Armed with some baking fundamentals, five recipes, and a vision of what I wanted (sans toddler, who was happy with the first batch), I wrote out a recipe, crossed my fingers, and got really, really lucky! I'm so happy with this recipe. It's probably not at all like the carrot cakes you've eaten in the past, but I think it's such a great springtime recipe. I grated the carrots so finely that they practically melt into the batter. The crumb is very tender and moist, and incredibly light, while the flavor is bright and almost citrusy. The cupcakes rise and dome nicely as they bake, making them easy to frost as well. This is definitely a keeper for me and such a kid friendly cupcake! I didn't include nuts, per my son's request, but if you want to add them, I suggest chopping them finely and adding them to the batter at the end.
Carrot Cupcakes
(makes 12 cupcakes)
1 1/2 cups finely grated carrots
2 large eggs, room temperature
3 Tablespoons buttermilk
1 cup sugar
3/4 cup vegetable oil
3/4 teaspoons vanilla extract
1 1/2 cups all-purpose flour
1/2 teaspoon baking soda
1 teaspoon baking powder
1/2 teaspoon kosher salt
1/2 teaspoon ground cinnamon
1/2 teaspoon ground ginger
1/4 teaspoon ground nutmeg
1/2 cup finely chopped walnuts (optional)
1. Preheat the oven to 325 degrees and line a muffin pan with cupcake liners.
2. Whisk the carrot, eggs, buttermilk, sugar, vegetable oil, and vanilla together in a mixing bowl.
3. Whisk all the dry ingredients together in another bowl, then add to the liquid mixture. Stir well with a wooden spoon. Stir in walnuts, if using.
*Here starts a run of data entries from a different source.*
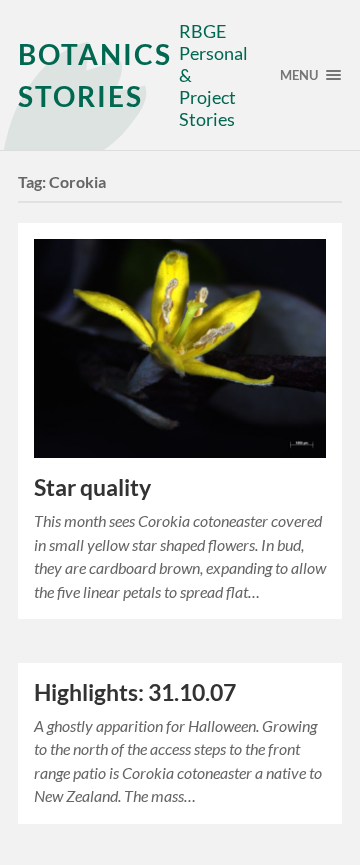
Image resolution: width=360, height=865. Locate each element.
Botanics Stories (95, 75)
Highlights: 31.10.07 (135, 692)
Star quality (92, 487)
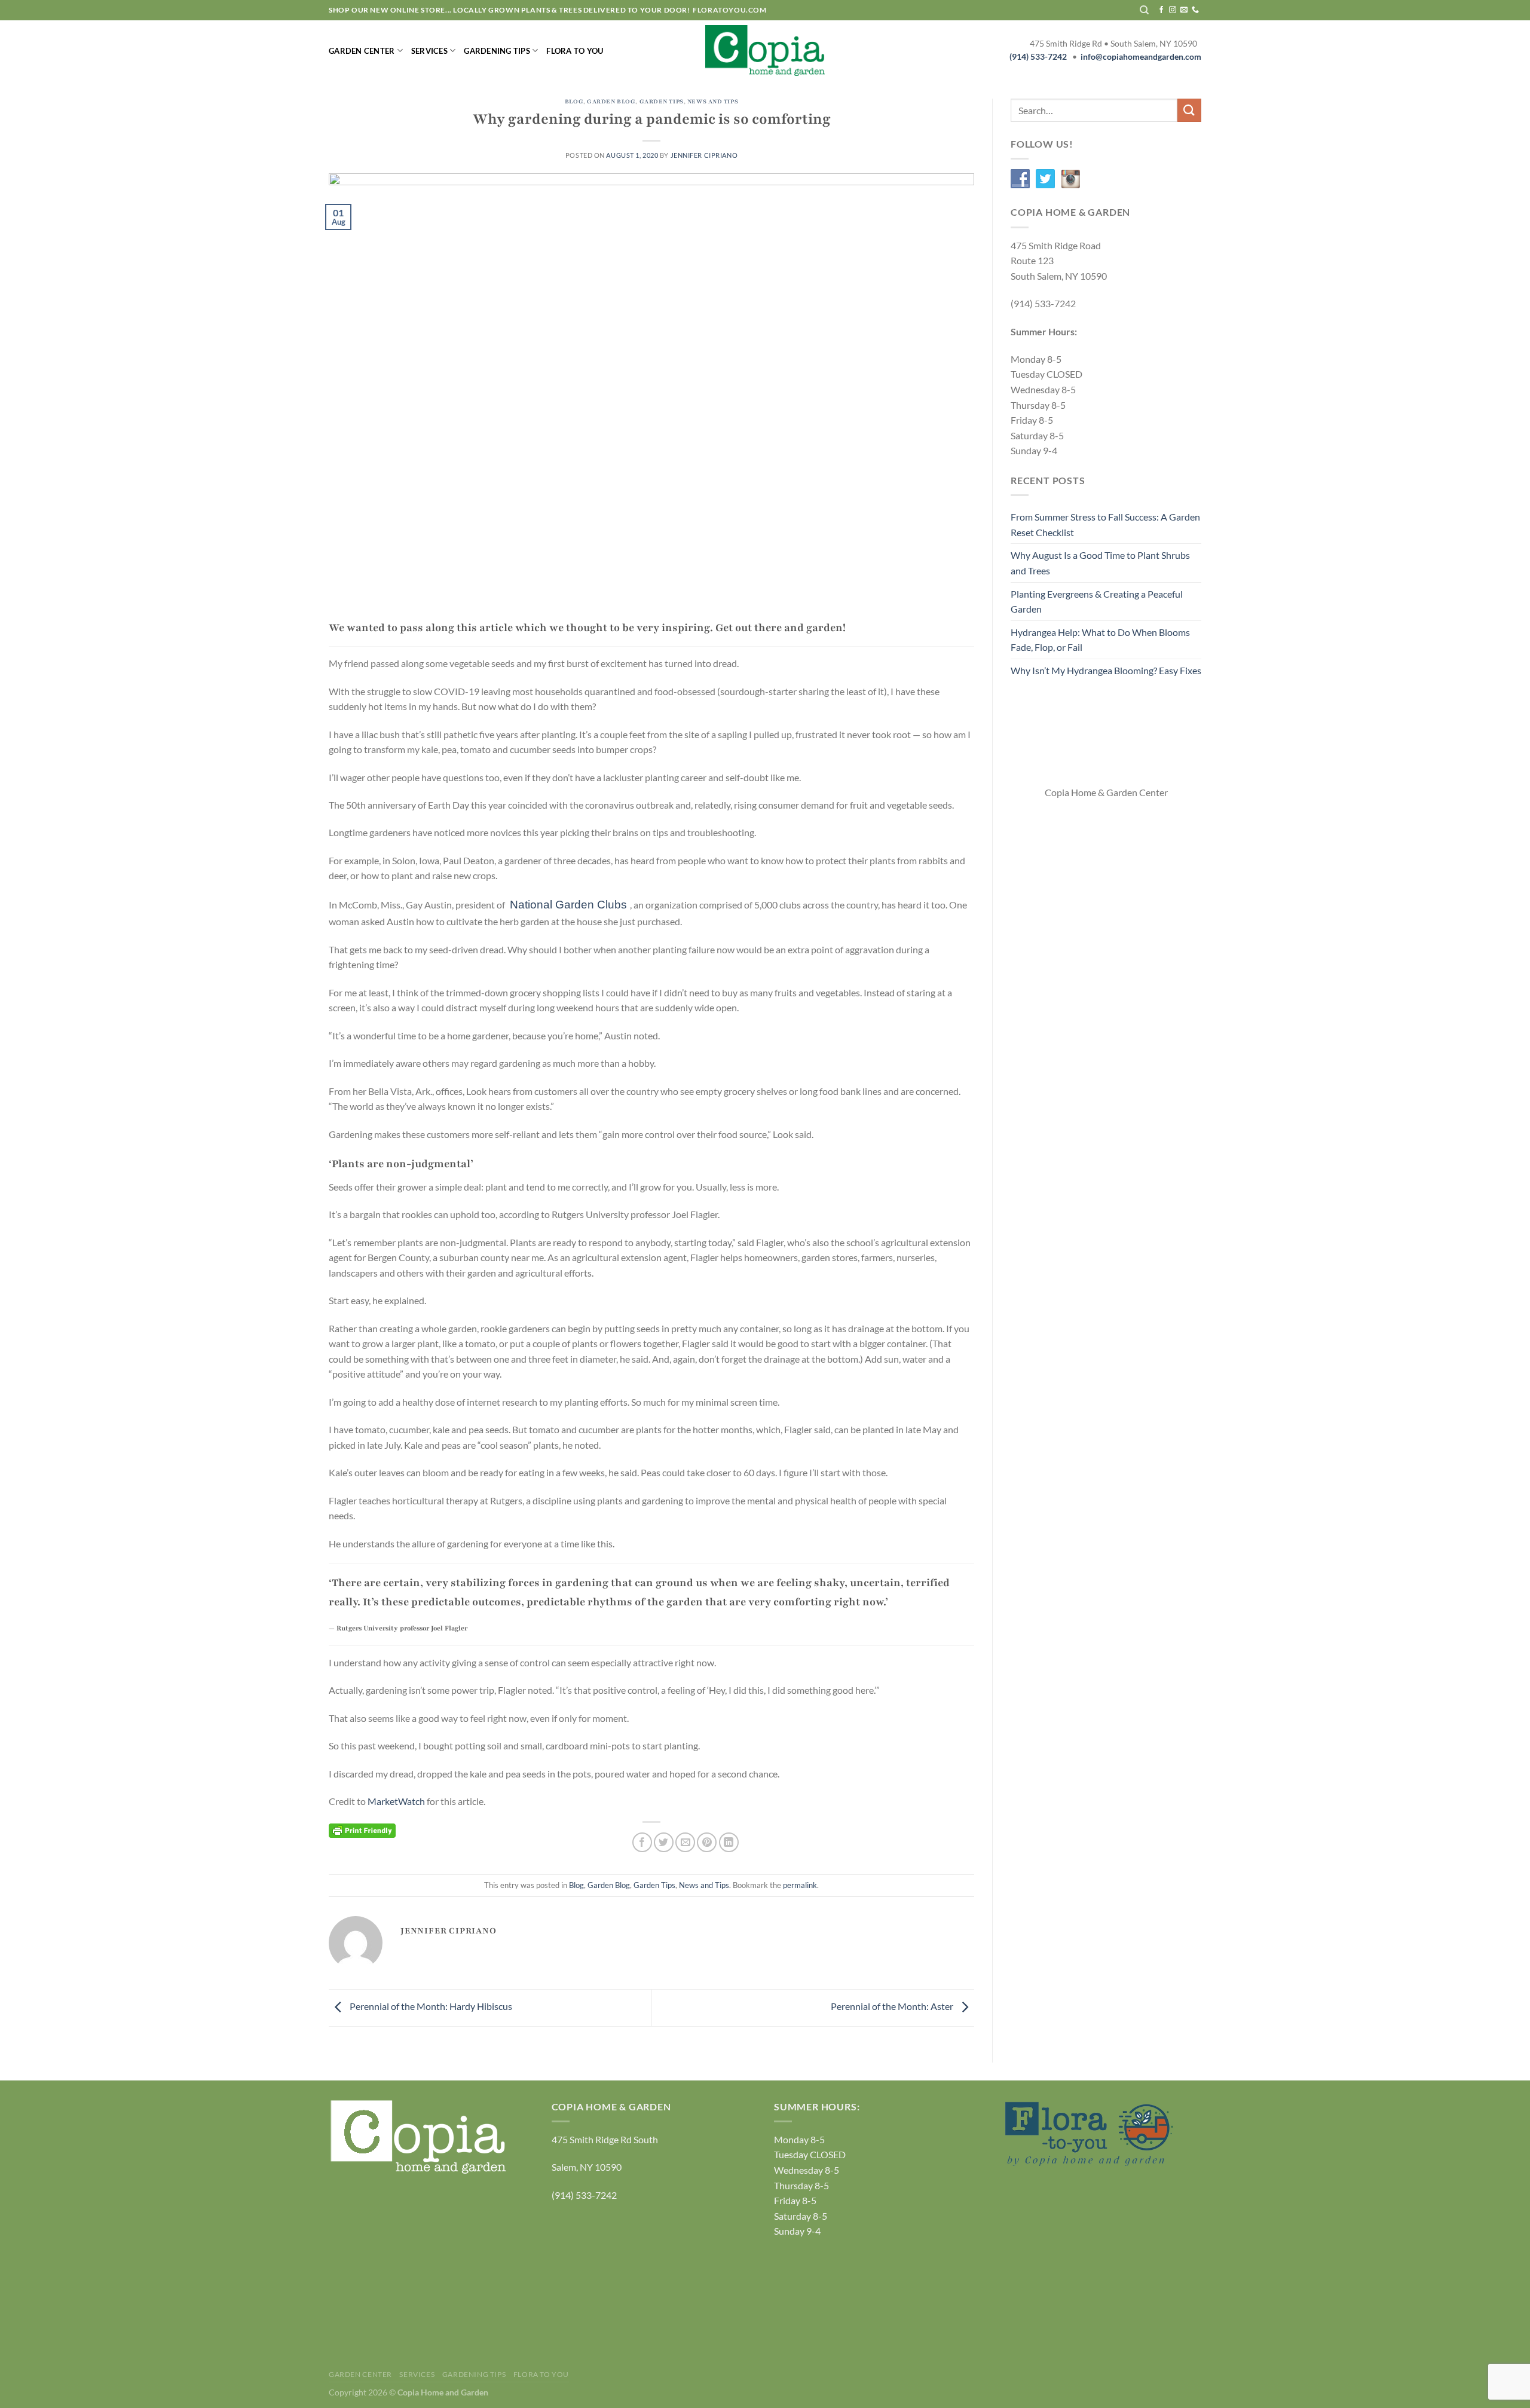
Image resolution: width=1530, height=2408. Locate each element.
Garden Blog (611, 101)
4. Bake for 22-25 minutes. Tops will spring back lightly and a toothpick inserted will come out almost clean. Let them cool in their pan for a few minutes then transfer them to wire racks to cool completely. Frost with cream cheese frosting.
Cream Cheese Frosting
1/4 cup (1/2 stick) unsalted butter, room temperature
4 oz. cream cheese, room temperature
3 1/2 cups confectioners sugar, sifted
1/2 teaspoon vanilla extract
Beat the butter and cream cheese together on high speed until smoothy and creamy. Add sifted confectioners sugar and stir to combine, then beat on high speed until smooth. Add vanilla extract and beat to combine.